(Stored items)
'''

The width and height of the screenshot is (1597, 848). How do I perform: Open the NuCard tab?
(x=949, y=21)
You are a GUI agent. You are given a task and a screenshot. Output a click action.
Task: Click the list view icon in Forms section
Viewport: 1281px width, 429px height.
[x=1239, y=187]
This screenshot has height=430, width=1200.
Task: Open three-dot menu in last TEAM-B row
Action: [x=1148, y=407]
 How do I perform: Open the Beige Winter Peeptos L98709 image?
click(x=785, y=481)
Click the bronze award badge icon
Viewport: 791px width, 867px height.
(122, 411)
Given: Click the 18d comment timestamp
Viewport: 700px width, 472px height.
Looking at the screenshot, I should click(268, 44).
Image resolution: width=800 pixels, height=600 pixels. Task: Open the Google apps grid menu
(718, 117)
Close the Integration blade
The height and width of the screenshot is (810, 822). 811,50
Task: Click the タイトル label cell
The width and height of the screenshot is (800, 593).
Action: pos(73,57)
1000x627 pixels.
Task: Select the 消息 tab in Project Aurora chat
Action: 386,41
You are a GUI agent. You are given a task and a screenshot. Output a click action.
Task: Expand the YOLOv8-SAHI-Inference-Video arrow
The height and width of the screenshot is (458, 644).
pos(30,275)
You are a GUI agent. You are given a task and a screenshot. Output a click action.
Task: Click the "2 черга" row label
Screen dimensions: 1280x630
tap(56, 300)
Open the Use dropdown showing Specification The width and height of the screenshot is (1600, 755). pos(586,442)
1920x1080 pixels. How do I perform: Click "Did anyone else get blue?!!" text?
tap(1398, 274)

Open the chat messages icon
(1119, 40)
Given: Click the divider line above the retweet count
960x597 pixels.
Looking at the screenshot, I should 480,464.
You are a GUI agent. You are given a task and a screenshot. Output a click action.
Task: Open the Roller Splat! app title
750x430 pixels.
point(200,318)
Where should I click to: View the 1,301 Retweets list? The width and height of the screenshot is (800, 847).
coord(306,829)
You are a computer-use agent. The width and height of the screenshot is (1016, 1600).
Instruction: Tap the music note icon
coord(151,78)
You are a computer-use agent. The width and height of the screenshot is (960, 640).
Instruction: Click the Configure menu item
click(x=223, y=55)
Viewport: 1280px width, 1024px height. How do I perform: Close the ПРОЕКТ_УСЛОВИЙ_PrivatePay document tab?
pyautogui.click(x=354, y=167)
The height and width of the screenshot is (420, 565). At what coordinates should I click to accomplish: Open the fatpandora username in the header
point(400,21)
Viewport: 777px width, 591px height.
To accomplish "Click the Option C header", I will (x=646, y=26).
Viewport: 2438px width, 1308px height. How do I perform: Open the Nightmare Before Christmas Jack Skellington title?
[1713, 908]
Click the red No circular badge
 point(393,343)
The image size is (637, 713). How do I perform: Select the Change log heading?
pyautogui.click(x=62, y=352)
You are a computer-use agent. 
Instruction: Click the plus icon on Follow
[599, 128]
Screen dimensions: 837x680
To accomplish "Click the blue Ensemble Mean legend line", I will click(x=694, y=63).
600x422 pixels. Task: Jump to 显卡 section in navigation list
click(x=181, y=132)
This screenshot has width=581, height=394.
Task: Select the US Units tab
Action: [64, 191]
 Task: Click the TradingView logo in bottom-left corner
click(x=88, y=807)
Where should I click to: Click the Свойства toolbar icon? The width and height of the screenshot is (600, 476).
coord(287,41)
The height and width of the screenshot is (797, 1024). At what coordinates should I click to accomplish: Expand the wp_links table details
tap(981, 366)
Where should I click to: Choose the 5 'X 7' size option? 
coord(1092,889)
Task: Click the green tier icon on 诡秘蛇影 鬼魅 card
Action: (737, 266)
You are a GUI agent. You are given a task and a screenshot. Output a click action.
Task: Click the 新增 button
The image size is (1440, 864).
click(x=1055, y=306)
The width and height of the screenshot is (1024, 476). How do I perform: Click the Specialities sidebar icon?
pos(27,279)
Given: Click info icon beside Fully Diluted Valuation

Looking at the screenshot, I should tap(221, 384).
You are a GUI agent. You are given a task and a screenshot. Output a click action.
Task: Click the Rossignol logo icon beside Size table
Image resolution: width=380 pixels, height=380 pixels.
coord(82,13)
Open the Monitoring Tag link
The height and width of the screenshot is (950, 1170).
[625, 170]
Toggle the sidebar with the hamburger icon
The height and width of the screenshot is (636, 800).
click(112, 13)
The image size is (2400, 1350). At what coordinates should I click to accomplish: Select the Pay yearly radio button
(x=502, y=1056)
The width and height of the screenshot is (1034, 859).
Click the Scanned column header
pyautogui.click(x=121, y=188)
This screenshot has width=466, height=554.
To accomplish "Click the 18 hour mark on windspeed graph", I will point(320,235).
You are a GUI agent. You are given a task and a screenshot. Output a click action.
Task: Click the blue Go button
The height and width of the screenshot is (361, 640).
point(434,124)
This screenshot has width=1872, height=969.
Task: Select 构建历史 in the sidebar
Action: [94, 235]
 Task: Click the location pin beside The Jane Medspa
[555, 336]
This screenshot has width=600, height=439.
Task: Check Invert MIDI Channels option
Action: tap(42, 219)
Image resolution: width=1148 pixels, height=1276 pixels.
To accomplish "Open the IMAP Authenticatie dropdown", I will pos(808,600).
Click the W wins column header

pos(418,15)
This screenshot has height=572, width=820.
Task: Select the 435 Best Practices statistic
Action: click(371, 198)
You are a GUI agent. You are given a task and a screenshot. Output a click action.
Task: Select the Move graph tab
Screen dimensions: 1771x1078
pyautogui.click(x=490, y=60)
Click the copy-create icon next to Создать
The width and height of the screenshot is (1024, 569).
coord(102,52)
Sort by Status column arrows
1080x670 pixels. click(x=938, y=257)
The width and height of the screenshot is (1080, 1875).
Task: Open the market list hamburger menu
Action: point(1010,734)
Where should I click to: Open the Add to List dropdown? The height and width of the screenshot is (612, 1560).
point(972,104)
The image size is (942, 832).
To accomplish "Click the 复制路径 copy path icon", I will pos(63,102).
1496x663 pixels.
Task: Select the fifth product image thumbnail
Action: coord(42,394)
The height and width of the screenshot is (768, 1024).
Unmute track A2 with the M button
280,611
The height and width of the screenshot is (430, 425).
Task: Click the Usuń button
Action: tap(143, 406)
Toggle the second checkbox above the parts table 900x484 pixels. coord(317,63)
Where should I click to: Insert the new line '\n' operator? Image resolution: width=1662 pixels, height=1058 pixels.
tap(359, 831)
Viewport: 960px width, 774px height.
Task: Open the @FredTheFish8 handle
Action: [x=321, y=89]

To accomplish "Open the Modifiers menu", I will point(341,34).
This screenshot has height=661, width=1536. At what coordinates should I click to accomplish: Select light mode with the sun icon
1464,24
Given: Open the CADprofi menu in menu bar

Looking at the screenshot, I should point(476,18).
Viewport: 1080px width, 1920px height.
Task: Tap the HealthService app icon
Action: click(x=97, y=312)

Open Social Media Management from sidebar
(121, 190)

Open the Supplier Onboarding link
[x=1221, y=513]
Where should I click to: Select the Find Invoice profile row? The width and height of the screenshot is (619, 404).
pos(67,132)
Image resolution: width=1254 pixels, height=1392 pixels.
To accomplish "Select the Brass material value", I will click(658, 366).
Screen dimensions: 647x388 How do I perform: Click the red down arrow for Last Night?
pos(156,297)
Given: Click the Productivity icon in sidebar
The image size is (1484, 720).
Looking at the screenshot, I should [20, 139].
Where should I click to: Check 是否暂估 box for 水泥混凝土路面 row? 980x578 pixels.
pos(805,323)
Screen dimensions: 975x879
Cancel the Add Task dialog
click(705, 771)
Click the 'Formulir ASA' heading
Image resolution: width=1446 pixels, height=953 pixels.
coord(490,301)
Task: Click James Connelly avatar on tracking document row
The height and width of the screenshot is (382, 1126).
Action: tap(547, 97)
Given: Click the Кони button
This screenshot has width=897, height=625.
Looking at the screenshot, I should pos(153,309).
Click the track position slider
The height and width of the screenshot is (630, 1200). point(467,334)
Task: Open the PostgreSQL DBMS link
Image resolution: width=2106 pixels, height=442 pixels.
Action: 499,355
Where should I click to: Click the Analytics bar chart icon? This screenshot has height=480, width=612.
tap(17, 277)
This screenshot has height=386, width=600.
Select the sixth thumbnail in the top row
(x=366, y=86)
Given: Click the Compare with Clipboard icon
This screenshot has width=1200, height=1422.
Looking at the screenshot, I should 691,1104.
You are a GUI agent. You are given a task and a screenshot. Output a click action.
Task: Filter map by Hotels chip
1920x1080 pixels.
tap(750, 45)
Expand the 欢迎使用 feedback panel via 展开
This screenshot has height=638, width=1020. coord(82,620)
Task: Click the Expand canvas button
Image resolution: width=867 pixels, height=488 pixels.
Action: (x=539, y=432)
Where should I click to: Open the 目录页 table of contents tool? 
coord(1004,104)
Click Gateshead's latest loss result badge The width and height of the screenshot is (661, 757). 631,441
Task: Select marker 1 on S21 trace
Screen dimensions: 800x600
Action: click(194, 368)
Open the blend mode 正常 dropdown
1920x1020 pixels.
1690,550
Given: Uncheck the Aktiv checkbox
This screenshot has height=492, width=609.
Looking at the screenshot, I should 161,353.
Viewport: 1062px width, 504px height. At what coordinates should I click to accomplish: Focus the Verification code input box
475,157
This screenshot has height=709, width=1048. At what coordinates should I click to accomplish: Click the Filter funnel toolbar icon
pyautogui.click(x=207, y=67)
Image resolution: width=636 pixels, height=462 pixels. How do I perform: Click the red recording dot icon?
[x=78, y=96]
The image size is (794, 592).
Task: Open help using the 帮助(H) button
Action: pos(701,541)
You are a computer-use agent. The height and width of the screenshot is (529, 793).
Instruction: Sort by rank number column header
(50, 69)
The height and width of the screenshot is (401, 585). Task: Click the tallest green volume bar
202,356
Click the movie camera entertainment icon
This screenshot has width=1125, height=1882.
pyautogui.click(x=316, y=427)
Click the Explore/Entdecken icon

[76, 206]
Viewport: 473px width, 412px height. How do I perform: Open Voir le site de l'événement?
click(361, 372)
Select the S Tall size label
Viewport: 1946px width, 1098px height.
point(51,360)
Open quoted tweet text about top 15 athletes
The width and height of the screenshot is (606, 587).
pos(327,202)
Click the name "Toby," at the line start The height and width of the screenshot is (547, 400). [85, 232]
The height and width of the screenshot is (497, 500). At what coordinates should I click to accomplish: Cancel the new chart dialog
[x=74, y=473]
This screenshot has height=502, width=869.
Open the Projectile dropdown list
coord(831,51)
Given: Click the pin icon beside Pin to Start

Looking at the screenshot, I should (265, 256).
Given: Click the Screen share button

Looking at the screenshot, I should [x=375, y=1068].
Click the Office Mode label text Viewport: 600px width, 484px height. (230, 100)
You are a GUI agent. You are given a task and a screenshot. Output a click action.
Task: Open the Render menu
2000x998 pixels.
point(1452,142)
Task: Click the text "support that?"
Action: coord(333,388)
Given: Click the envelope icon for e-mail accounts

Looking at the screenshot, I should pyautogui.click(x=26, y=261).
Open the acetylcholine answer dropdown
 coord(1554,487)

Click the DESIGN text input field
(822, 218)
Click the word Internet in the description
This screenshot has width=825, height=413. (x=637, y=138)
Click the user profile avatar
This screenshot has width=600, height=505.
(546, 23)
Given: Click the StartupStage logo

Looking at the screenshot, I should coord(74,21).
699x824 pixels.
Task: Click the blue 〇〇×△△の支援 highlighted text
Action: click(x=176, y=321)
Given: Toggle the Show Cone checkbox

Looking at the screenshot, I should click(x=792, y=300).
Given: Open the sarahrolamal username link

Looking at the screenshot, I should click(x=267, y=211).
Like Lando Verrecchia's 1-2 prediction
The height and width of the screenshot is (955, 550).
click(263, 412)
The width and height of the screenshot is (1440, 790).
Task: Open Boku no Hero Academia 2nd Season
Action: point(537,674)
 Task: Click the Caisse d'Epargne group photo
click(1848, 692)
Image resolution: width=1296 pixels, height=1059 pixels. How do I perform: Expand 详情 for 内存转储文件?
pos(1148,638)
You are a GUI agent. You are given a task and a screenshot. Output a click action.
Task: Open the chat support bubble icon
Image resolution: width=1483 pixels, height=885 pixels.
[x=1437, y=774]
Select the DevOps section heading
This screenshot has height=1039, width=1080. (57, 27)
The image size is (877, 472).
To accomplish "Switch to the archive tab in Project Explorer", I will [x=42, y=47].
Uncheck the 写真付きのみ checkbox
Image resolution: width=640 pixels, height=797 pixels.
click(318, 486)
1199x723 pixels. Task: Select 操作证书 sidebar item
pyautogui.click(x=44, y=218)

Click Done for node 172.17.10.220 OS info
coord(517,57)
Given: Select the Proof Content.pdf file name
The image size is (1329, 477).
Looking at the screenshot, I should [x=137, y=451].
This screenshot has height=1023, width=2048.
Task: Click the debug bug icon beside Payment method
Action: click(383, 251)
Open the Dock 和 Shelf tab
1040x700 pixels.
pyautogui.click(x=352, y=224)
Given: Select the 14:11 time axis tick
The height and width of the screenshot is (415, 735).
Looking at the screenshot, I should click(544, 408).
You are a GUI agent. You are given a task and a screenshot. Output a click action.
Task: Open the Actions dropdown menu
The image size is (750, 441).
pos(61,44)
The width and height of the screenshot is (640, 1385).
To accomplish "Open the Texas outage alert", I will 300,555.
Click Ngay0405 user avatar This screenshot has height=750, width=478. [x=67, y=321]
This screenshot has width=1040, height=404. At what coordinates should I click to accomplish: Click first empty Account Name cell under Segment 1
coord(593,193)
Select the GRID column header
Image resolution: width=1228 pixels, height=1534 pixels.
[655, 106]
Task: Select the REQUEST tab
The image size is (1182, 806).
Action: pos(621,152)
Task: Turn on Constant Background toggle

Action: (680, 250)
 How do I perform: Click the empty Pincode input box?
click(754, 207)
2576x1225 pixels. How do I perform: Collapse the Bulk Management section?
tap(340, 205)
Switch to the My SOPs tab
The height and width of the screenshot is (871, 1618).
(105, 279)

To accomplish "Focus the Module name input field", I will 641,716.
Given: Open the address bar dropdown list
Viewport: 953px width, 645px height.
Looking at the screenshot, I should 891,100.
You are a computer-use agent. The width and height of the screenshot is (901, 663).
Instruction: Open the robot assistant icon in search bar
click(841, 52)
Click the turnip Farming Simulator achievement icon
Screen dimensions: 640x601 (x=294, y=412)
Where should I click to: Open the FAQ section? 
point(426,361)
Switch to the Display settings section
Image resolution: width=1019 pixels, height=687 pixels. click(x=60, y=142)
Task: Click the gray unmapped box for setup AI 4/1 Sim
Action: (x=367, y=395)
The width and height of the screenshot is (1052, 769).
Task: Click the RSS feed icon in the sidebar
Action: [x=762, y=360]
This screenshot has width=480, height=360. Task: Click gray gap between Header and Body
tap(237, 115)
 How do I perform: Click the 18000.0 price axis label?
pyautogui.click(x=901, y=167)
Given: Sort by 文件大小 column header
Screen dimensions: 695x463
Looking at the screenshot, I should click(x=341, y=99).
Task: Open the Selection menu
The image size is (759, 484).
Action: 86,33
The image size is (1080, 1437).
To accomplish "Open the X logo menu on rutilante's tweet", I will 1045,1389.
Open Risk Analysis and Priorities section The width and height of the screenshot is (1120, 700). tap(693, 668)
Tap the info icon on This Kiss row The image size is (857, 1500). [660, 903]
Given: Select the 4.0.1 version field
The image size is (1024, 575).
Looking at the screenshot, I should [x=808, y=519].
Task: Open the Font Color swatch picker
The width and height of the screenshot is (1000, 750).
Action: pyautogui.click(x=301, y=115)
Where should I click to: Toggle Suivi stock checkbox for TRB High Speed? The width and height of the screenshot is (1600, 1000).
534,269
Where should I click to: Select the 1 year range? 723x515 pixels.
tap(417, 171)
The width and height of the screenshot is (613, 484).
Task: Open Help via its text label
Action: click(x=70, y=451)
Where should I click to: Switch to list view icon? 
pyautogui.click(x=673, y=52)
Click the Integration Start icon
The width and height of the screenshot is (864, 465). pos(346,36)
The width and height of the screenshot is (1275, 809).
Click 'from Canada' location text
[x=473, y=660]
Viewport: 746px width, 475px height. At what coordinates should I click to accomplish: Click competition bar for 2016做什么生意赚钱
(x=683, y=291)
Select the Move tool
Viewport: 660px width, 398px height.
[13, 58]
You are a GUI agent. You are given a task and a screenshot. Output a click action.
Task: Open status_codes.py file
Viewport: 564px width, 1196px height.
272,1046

'''

TASK DETAILS: Reproduce the entries above exactly, starting at their first line and finishing with the line that contains "Task: Click the list".

ANSWER TO THE PROBLEM:
The width and height of the screenshot is (1597, 848). How do I perform: Open the NuCard tab?
(x=949, y=21)
You are a GUI agent. You are given a task and a screenshot. Output a click action.
Task: Click the list view icon in Forms section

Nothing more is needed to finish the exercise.